§ WORK TO COMPLETE: Reproduce the entries from the line with "The image size" to the line with "coord(557,330)", switching "price box" to "cover image" and keeping everything else the same. Leave the pictures out of your answer.

§ PROVIDED DATA:
^^^^
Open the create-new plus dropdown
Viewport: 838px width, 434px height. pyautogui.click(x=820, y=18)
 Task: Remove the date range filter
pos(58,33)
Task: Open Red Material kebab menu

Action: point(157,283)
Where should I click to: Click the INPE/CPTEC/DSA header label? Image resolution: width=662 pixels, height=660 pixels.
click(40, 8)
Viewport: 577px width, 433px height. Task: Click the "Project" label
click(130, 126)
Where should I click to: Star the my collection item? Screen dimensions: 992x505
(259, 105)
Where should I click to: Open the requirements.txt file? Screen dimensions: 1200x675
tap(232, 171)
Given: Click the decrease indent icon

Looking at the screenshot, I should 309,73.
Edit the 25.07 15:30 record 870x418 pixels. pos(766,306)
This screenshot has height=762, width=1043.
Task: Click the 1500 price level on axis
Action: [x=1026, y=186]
^^^^
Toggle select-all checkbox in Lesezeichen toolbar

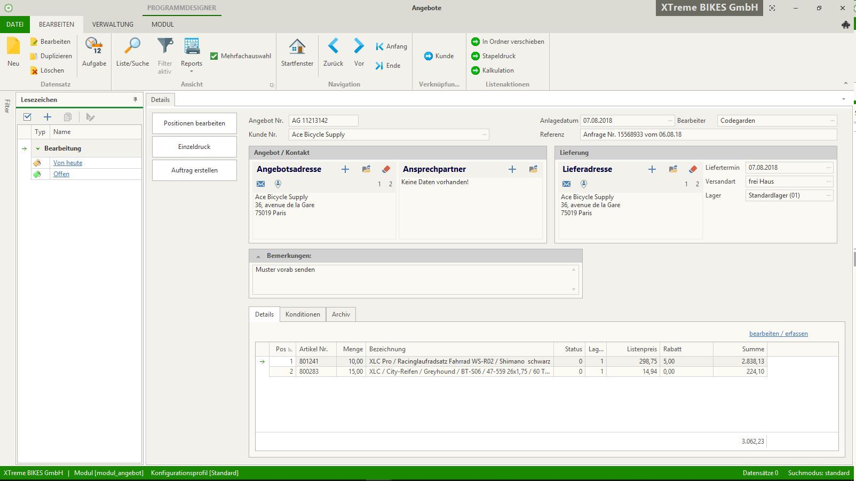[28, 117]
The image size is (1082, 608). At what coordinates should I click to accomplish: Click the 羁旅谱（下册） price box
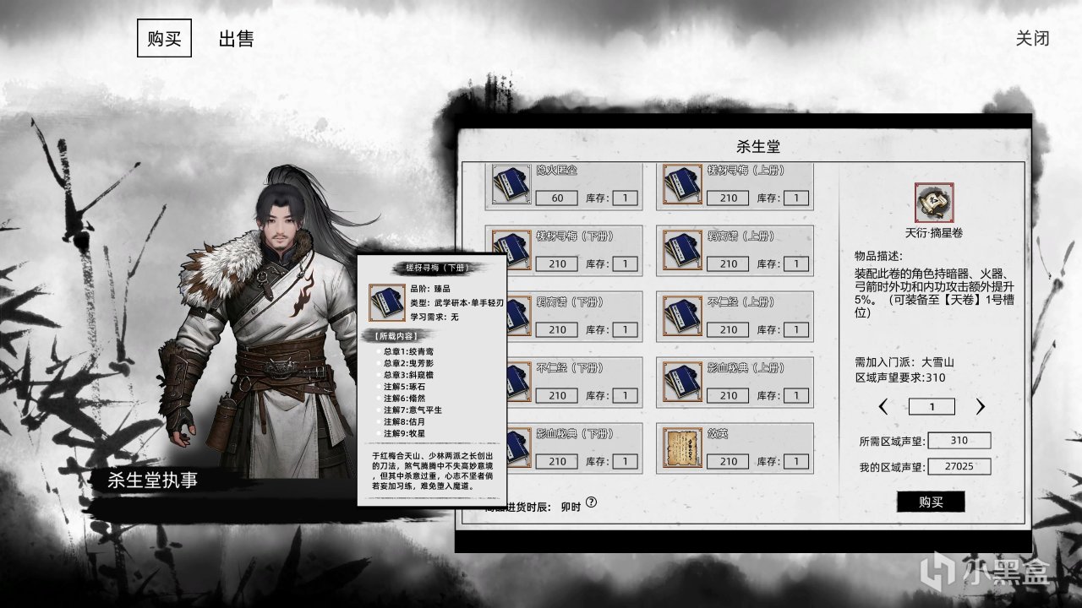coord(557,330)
^^^^
§ OUTPUT FOR THIS TASK:
The image size is (1082, 608). At what coordinates should I click to accomplish: Click the 羁旅谱（下册） cover image
coord(557,330)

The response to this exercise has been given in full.